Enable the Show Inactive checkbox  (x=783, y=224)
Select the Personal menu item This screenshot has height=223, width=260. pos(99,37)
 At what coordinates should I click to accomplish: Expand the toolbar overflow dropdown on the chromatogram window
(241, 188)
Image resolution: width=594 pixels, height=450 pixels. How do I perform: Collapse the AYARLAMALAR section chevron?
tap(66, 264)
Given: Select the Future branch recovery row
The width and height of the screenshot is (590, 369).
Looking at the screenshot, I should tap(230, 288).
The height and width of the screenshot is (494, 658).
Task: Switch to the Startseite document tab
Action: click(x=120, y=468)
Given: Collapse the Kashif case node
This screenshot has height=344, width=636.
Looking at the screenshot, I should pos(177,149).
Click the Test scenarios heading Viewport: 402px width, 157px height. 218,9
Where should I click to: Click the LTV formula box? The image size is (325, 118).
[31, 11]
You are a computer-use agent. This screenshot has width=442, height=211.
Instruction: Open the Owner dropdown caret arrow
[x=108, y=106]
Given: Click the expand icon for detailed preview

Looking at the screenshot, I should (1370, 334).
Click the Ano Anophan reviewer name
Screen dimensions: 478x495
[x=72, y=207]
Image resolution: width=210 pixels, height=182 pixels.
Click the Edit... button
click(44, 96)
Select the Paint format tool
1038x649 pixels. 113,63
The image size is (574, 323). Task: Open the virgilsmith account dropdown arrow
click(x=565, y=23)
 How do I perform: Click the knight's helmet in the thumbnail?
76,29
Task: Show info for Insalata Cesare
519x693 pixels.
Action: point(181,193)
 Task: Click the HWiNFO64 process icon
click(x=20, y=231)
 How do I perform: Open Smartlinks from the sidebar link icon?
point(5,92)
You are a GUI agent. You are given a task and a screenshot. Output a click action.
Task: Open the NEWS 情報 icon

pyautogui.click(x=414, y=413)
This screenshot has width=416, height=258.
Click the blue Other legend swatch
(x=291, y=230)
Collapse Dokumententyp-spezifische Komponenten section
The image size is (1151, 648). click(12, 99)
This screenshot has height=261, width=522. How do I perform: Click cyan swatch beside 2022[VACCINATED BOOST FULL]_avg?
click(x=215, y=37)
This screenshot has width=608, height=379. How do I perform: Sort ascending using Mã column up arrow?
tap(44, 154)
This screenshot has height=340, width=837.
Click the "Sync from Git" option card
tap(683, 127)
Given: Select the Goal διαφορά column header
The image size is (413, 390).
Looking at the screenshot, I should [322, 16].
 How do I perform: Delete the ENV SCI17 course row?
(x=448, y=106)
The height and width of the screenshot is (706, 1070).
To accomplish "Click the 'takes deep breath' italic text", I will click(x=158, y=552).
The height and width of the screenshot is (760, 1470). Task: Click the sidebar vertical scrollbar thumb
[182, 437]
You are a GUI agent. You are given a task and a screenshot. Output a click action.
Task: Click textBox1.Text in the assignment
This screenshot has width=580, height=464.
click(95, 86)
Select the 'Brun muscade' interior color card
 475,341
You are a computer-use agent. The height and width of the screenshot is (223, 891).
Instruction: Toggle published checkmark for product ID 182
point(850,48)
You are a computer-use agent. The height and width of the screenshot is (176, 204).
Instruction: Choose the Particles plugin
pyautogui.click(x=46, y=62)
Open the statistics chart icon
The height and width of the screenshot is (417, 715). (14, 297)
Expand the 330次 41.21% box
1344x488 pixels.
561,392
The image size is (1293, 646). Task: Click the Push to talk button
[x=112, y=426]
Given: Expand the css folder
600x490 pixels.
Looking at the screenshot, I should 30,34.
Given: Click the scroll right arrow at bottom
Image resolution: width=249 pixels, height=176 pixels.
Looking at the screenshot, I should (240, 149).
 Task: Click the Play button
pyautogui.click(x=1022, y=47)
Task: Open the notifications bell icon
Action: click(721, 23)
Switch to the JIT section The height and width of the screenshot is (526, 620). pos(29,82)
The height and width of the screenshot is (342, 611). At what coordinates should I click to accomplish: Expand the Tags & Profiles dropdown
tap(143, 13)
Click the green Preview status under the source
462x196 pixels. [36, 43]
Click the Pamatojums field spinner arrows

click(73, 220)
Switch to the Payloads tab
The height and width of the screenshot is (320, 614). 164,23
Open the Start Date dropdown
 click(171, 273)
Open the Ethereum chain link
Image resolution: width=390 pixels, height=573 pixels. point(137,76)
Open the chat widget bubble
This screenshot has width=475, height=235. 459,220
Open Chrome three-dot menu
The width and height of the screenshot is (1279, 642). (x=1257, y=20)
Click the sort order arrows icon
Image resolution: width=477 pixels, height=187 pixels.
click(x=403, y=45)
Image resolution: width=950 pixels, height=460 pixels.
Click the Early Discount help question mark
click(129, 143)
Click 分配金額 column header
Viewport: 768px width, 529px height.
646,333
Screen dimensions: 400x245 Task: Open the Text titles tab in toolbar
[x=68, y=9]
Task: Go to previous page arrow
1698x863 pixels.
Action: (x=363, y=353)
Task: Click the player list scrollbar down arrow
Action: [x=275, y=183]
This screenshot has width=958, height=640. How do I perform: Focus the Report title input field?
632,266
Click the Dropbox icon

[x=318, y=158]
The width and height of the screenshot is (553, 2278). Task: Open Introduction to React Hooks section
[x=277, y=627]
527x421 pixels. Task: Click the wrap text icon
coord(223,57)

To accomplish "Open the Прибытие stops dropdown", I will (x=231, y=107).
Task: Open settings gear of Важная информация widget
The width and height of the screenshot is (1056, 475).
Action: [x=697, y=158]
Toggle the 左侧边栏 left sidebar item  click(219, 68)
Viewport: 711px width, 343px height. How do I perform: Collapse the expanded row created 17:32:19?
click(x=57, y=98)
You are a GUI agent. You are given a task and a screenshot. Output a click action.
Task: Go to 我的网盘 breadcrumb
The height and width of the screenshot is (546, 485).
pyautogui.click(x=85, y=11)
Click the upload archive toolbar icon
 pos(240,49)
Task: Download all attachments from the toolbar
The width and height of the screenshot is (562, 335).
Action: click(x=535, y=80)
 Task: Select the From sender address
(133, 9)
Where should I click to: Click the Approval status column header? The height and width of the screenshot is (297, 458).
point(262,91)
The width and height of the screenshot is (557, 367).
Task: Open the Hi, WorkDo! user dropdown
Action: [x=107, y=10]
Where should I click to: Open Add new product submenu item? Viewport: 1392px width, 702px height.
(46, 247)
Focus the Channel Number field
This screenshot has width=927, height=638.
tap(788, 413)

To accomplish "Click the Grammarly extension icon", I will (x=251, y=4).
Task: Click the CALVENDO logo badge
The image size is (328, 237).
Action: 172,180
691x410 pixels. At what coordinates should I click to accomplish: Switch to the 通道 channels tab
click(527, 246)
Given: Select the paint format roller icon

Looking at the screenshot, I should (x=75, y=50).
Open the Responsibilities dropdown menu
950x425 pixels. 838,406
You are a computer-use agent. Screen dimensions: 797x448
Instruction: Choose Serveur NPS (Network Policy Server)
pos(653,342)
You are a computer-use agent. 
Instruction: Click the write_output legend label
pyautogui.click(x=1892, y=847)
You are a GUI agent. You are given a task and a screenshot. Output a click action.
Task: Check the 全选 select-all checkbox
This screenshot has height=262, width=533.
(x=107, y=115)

****

**ACTION ITEM**
Each line above must be printed exactly as it appears.

**WRITTEN RESPONSE**
Enable the Show Inactive checkbox  (x=783, y=224)
Select the Personal menu item This screenshot has height=223, width=260. pos(99,37)
 At what coordinates should I click to accomplish: Expand the toolbar overflow dropdown on the chromatogram window
(241, 188)
Image resolution: width=594 pixels, height=450 pixels. How do I perform: Collapse the AYARLAMALAR section chevron?
tap(66, 264)
Given: Select the Future branch recovery row
The width and height of the screenshot is (590, 369).
Looking at the screenshot, I should tap(230, 288).
The height and width of the screenshot is (494, 658).
Task: Switch to the Startseite document tab
Action: click(x=120, y=468)
Given: Collapse the Kashif case node
This screenshot has height=344, width=636.
Looking at the screenshot, I should pos(177,149).
Click the Test scenarios heading Viewport: 402px width, 157px height. 218,9
Where should I click to: Click the LTV formula box? The image size is (325, 118).
[31, 11]
You are a computer-use agent. This screenshot has width=442, height=211.
Instruction: Open the Owner dropdown caret arrow
[x=108, y=106]
Given: Click the expand icon for detailed preview

Looking at the screenshot, I should (1370, 334).
Click the Ano Anophan reviewer name
Screen dimensions: 478x495
[x=72, y=207]
Image resolution: width=210 pixels, height=182 pixels.
Click the Edit... button
click(44, 96)
Select the Paint format tool
1038x649 pixels. 113,63
The image size is (574, 323). Task: Open the virgilsmith account dropdown arrow
click(x=565, y=23)
 How do I perform: Click the knight's helmet in the thumbnail?
76,29
Task: Show info for Insalata Cesare
519x693 pixels.
Action: point(181,193)
 Task: Click the HWiNFO64 process icon
click(x=20, y=231)
 How do I perform: Open Smartlinks from the sidebar link icon?
point(5,92)
You are a GUI agent. You are given a task and a screenshot. Output a click action.
Task: Open the NEWS 情報 icon

pyautogui.click(x=414, y=413)
This screenshot has width=416, height=258.
Click the blue Other legend swatch
(x=291, y=230)
Collapse Dokumententyp-spezifische Komponenten section
The image size is (1151, 648). click(12, 99)
This screenshot has height=261, width=522. How do I perform: Click cyan swatch beside 2022[VACCINATED BOOST FULL]_avg?
click(x=215, y=37)
This screenshot has width=608, height=379. How do I perform: Sort ascending using Mã column up arrow?
tap(44, 154)
This screenshot has height=340, width=837.
Click the "Sync from Git" option card
tap(683, 127)
Given: Select the Goal διαφορά column header
The image size is (413, 390).
Looking at the screenshot, I should [322, 16].
 How do I perform: Delete the ENV SCI17 course row?
(x=448, y=106)
The height and width of the screenshot is (706, 1070).
To accomplish "Click the 'takes deep breath' italic text", I will click(x=158, y=552).
The height and width of the screenshot is (760, 1470). Task: Click the sidebar vertical scrollbar thumb
[182, 437]
You are a GUI agent. You are given a task and a screenshot. Output a click action.
Task: Click textBox1.Text in the assignment
This screenshot has width=580, height=464.
click(95, 86)
Select the 'Brun muscade' interior color card
 475,341
You are a computer-use agent. The height and width of the screenshot is (223, 891).
Instruction: Toggle published checkmark for product ID 182
point(850,48)
You are a computer-use agent. The height and width of the screenshot is (176, 204).
Instruction: Choose the Particles plugin
pyautogui.click(x=46, y=62)
Open the statistics chart icon
The height and width of the screenshot is (417, 715). (14, 297)
Expand the 330次 41.21% box
1344x488 pixels.
561,392
The image size is (1293, 646). Task: Click the Push to talk button
[x=112, y=426]
Given: Expand the css folder
600x490 pixels.
Looking at the screenshot, I should 30,34.
Given: Click the scroll right arrow at bottom
Image resolution: width=249 pixels, height=176 pixels.
Looking at the screenshot, I should (240, 149).
 Task: Click the Play button
pyautogui.click(x=1022, y=47)
Task: Open the notifications bell icon
Action: click(721, 23)
Switch to the JIT section The height and width of the screenshot is (526, 620). pos(29,82)
The height and width of the screenshot is (342, 611). At what coordinates should I click to accomplish: Expand the Tags & Profiles dropdown
tap(143, 13)
Click the green Preview status under the source
462x196 pixels. [36, 43]
Click the Pamatojums field spinner arrows

click(73, 220)
Switch to the Payloads tab
The height and width of the screenshot is (320, 614). 164,23
Open the Start Date dropdown
 click(171, 273)
Open the Ethereum chain link
Image resolution: width=390 pixels, height=573 pixels. point(137,76)
Open the chat widget bubble
This screenshot has width=475, height=235. 459,220
Open Chrome three-dot menu
The width and height of the screenshot is (1279, 642). (x=1257, y=20)
Click the sort order arrows icon
Image resolution: width=477 pixels, height=187 pixels.
click(x=403, y=45)
Image resolution: width=950 pixels, height=460 pixels.
Click the Early Discount help question mark
click(129, 143)
Click 分配金額 column header
Viewport: 768px width, 529px height.
646,333
Screen dimensions: 400x245 Task: Open the Text titles tab in toolbar
[x=68, y=9]
Task: Go to previous page arrow
1698x863 pixels.
Action: (x=363, y=353)
Task: Click the player list scrollbar down arrow
Action: [x=275, y=183]
This screenshot has width=958, height=640. How do I perform: Focus the Report title input field?
632,266
Click the Dropbox icon

[x=318, y=158]
The width and height of the screenshot is (553, 2278). Task: Open Introduction to React Hooks section
[x=277, y=627]
527x421 pixels. Task: Click the wrap text icon
coord(223,57)

To accomplish "Open the Прибытие stops dropdown", I will (x=231, y=107).
Task: Open settings gear of Важная информация widget
The width and height of the screenshot is (1056, 475).
Action: [x=697, y=158]
Toggle the 左侧边栏 left sidebar item  click(219, 68)
Viewport: 711px width, 343px height. How do I perform: Collapse the expanded row created 17:32:19?
click(x=57, y=98)
You are a GUI agent. You are given a task and a screenshot. Output a click action.
Task: Go to 我的网盘 breadcrumb
The height and width of the screenshot is (546, 485).
pyautogui.click(x=85, y=11)
Click the upload archive toolbar icon
 pos(240,49)
Task: Download all attachments from the toolbar
The width and height of the screenshot is (562, 335).
Action: click(x=535, y=80)
 Task: Select the From sender address
(133, 9)
Where should I click to: Click the Approval status column header? The height and width of the screenshot is (297, 458).
point(262,91)
The width and height of the screenshot is (557, 367).
Task: Open the Hi, WorkDo! user dropdown
Action: [x=107, y=10]
Where should I click to: Open Add new product submenu item? Viewport: 1392px width, 702px height.
(46, 247)
Focus the Channel Number field
This screenshot has width=927, height=638.
tap(788, 413)

To accomplish "Click the Grammarly extension icon", I will (x=251, y=4).
Task: Click the CALVENDO logo badge
The image size is (328, 237).
Action: 172,180
691x410 pixels. At what coordinates should I click to accomplish: Switch to the 通道 channels tab
click(527, 246)
Given: Select the paint format roller icon

Looking at the screenshot, I should (x=75, y=50).
Open the Responsibilities dropdown menu
950x425 pixels. 838,406
You are a computer-use agent. Screen dimensions: 797x448
Instruction: Choose Serveur NPS (Network Policy Server)
pos(653,342)
You are a computer-use agent. 
Instruction: Click the write_output legend label
pyautogui.click(x=1892, y=847)
You are a GUI agent. You are given a task and a screenshot. Output a click action.
Task: Check the 全选 select-all checkbox
This screenshot has height=262, width=533.
(x=107, y=115)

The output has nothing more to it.